··· ФРАГМЕНТ ТЕКСТА

Мы слушали раскрыв рты. Слова Саврасова были как музыка. В них раскрывались не одни красоты природы, но таинственная даль чего-то еще более желанного, радостного, неведомого, как райское счастье. Мы чувствовали это, хоть объяснить не умели! Были смутно возвышены наши мечты о прекрасном…
Припоминаю фигурку И. И. Левитана, в синей короткой курточке, в эти минуты благоговейного внимания к словам учителя. Глаза его выражали растроганное сочувствие. Он искренне любил Саврасова, и тот заметно благоволил к талантливому ученику. Посмотрев на его картину «Дорога среди сосен», Саврасов заметил:
— Да, да! Только сосны надо богаче. Нужно тронуть ярче…
Как-то показал я ему все свои этюды. Он выбрал один, написанный из окна моей комнаты, — деревянный дом, забор, верхушки деревьев, — и сказал:
— Поставь это на экзамен.

······

▶ **ЗАДАНИЯ**:
**A)** Перепишите из отрывка о Саврасове фрагмент начиная со слов «Мы слушали раскрыв» и заканчивая словами «это на экзамен.».
**B)** Переведите на английский язык предложение из отрывка о Саврасове: «Он искренне любил Саврасова, и тот заметно благоволил к талантливому ученику».
**C)** Продолжите отрывок о Саврасове, начав сразу после его последней фразы.
Данные для работы не понадобятся.

··· ИСХОДНЫЕ ДАННЫЕ

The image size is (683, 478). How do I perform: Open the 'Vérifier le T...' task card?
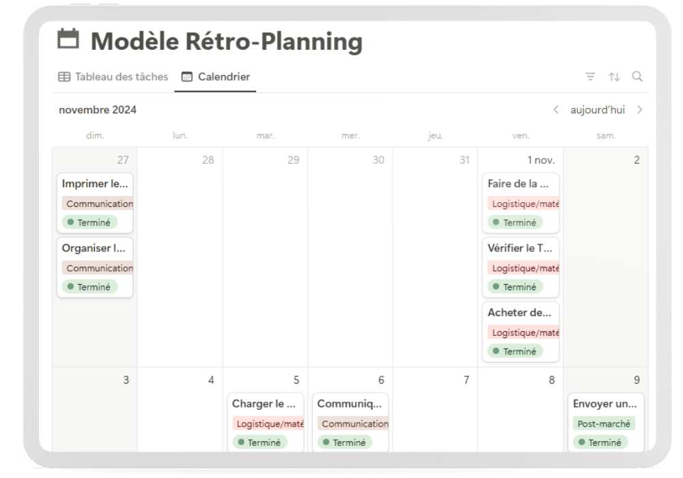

······

▶ **ОТВЕТЫ**:
**A)**
Мы слушали раскрыв рты. Слова Саврасова были как музыка. В них раскрывались не одни красоты природы, но таинственная даль чего-то еще более желанного, радостного, неведомого, как райское счастье. Мы чувствовали это, хоть объяснить не умели! Были смутно возвышены наши мечты о прекрасном…
Припоминаю фигурку И. И. Левитана, в синей короткой курточке, в эти минуты благоговейного внимания к словам учителя. Глаза его выражали растроганное сочувствие. Он искренне любил Саврасова, и тот заметно благоволил к талантливому ученику. Посмотрев на его картину «Дорога среди сосен», Саврасов заметил:
— Да, да! Только сосны надо богаче. Нужно тронуть ярче…
Как-то показал я ему все свои этюды. Он выбрал один, написанный из окна моей комнаты, — деревянный дом, забор, верхушки деревьев, — и сказал:
— Поставь это на экзамен.

**B)** He sincerely loved Savrasov, and Savrasov was noticeably well disposed toward his talented student.

**C)**
После экзамена я увидел на моем этюде надпись мелом:
«Похвала и благодарность от преподавателей и награда».
Награда состояла в лакированном ящичке с красками, кистями и другими атрибутами живописи. Я понес ящик домой, от радости не чувствуя под собой ног. Со мной был ученик Ордынский, прозванный «братушек» за кротость. Ордынского я угостил в булочной Филиппова, на весь нашедшийся у меня в кармане двугривенный, пирожными. В тот памятный день я привел к себе и Левитана. Он остался ночевать у нас в комнате, где был тогда и вернувшийся с турецкой войны брат мой Сергей.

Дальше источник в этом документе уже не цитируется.